Not A Chance Your Worthless Kid Deserves This Toy, But It's Still Cool
This will either make you really angry or make you really want to have a kid.
I can't believe this is real.
In case you didn't feel poor enough in your everyday life, there will soon be rich kids zipping around in their own kid's version of the Tesla Model S.
The Tesla Model S is a super fancy, made-to-order electric car that starts at around $70,000. It's an extremely hip vehicle for the wealthy, as it allows them to have a stylish ride while simultaneously being able to gloat over how "green" they're being. Yuck. Now, the entitled kids of those rich fucks will have their own tiny versions of the Model S, so they can lord of poor kids who have to drive around electric jeeps like scum.
The Tesla Model S for kids is being manufactured by Radio Flyer.
Back in my day, Radio Flyer just made wagons. Now this? Damn. The mini Model S is basically just like the adult version - it even charges in the same way, and has a special lithium ion battery that lasts three times longer than the batteries in poor kids' cars.
Of course the Tesla Model S for kids has working headlights.
You can even get a customized license plate for the thing, just so everyone will know it's your kid who's superior.
Fuck you and your stupid rich dad, Alex.
If that wasn't enough, you can even get a car cover for the mini Tesla.
Just like mommy and daddy's expensive-ass car! Can you think of a better way to convince your kid they've earned every bit of wealth they were born into? I can't.

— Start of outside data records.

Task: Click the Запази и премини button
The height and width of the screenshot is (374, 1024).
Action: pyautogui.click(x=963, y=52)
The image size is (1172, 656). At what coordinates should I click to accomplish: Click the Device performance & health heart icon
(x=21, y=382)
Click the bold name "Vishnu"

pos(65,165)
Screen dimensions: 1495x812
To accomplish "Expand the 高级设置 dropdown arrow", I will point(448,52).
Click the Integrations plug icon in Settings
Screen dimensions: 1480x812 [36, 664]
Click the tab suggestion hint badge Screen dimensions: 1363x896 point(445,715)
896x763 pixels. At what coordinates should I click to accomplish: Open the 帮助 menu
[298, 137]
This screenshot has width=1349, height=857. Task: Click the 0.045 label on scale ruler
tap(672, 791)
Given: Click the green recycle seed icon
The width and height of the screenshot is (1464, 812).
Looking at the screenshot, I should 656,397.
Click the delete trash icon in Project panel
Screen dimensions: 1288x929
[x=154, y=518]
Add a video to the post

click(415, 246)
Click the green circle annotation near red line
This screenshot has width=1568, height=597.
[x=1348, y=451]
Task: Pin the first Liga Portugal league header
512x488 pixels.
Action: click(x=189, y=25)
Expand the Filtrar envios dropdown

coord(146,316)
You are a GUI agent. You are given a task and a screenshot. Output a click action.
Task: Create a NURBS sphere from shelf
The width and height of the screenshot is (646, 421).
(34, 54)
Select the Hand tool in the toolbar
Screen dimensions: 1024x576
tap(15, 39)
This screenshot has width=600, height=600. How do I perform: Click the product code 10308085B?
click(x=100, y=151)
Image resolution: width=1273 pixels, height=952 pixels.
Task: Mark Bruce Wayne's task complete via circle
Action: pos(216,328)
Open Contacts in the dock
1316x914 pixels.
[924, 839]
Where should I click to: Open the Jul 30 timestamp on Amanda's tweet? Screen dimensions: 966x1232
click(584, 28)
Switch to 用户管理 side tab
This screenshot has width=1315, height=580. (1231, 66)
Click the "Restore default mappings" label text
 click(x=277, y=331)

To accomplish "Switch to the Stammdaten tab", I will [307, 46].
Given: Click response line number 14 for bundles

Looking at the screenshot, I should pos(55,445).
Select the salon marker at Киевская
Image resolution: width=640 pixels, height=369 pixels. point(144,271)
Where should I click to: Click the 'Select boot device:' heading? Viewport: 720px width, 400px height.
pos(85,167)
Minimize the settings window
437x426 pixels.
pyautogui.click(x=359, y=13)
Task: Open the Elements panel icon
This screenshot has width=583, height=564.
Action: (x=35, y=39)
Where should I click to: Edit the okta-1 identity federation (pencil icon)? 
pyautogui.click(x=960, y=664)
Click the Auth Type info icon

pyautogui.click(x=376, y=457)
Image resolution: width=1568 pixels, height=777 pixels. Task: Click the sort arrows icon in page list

The mini Model S has alternate settings for top speeds: one tops out at two miles per hour, the other at six.
Wow Alex, you almost ran her off the road there. Was it really necessary to honk? What a dick. Not to mention this is sexist AF. What, a little girl can't handle the same speeds as a little boy? Nice message you're sending, Radio Flyer.
The car has a "frunk" and a place to plug in your music player.
"Frunk" is obviously a portmanteau of "front" and "trunk," but I'm more interested in the fact that Alex's dad didn't spring for an iPod for his kid. But at least Alex has a mini Tesla to fill the void when his dad inevitably gets locked away for insider trading.
Just like the real Tesla Model S, the kid's version is fully customizable.
You can customize and order one on the Radio Flyer website. They start at $499, but I managed to push the cost of mine up to $779. Nothing but the best for my imaginary kid! Of course, I didn't actually buy it. I just wanted to pretend to be rich for two minutes, okay? What do you think, would you get one of these for your kid?